The expansion of money and bank credit creates a temporary illusion of prosperity, while concealing the wealth transfer from ordinary people to the government, its licensed banks and their favoured customers. The economic progress that has benefited us all has emanated entirely from an increasingly supressed and diminishing free market, despite all government depredations upon it. The pace of depredation has accelerated in recent years but is now at a rate where widespread economic destruction is becoming visible, notably in failing statist nations within the European Union. America and Britain are treading the same path, with the supposed trade-off between wealth destruction and asset inflation increasingly difficult to sustain.

Macroeconomics as an economic subject was invented by agents of the state to justify giving the state control over free markets. It has ended up fooling everyone, but just as communism undermined itself by ignoring the socialist calculation issue, macroeconomics also appears to be moving towards its finality.

Conclusion

There are warning signals that the crisis that ends all monetary expansions may be upon us, with an obvious slowdown in global economic activity. It follows an unprecedented period of monetary debasement, the price effects of which have been concealed through the subterfuge of government statistical manipulation. It is a problem that has been growing over several credit cycles since the 1980s.

The consequence has been an accelerating wealth transfer from the productive segment of economies to governments, the banks and their preferred customers. Over time, this has undermined core economic activity, leaving governments with twin deficits in a precarious position.

Revelation of the full debilitating effects of the prolonged wealth transfer from productive economic sectors in the welfare-driven nations is only a matter of time, but probably requires a trigger for it to be widely understood. That trigger seems set to evolve from a potentially rapid contraction of global trade, brought about in large measure by American tariff policies.
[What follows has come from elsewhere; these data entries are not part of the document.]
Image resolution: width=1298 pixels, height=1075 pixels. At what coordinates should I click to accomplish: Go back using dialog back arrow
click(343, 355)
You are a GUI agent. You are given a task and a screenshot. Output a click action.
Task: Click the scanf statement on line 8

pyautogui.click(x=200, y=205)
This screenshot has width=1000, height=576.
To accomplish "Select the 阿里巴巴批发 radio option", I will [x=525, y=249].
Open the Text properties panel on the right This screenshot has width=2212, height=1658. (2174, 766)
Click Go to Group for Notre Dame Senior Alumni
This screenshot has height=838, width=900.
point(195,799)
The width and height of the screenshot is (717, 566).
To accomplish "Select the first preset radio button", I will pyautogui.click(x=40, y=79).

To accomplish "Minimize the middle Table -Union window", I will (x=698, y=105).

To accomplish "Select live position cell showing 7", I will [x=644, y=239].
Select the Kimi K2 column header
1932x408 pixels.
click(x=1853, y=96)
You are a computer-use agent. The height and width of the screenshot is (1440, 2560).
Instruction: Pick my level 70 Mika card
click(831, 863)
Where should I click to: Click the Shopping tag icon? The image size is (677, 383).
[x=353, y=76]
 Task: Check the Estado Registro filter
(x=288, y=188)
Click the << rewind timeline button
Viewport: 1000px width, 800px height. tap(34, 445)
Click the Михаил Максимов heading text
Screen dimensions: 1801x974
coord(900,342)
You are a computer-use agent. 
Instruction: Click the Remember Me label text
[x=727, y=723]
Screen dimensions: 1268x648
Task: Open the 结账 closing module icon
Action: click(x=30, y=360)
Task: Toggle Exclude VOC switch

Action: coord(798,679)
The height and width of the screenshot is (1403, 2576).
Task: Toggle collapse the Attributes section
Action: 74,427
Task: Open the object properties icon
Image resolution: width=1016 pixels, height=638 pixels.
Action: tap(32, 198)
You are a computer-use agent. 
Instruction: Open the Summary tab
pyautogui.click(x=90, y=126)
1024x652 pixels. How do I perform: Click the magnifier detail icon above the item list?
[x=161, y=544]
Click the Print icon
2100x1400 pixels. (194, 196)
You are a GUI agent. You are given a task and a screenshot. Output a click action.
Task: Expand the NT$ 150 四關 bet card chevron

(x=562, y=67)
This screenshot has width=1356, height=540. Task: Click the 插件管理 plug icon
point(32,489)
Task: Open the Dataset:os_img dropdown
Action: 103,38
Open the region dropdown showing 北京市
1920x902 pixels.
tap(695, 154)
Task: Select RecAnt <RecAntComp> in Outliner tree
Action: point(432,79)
The combination of a trade-induced slump and a public realisation that it has been a longstanding victim of a multi-government Ponzi scheme is likely not only to worsen the upcoming credit crisis, but to fatally undermine unbacked fiat currencies to boot.






[i] It should be noted that commissions and fees earned by banks and other participants in the finance sector are included in the productive economy, for the purpose of this analysis.

[ii] See Chapwoodindex.com and bea.gov/data/prices-inflation

[iii] See http://www.shadowstats.com/alternate_data/inflation-charts

[iv] Say’s law defined the relationship between production and consumption and was the bedrock of classical economic theory until Keynes dismissed it in his General Theory, published in 1936.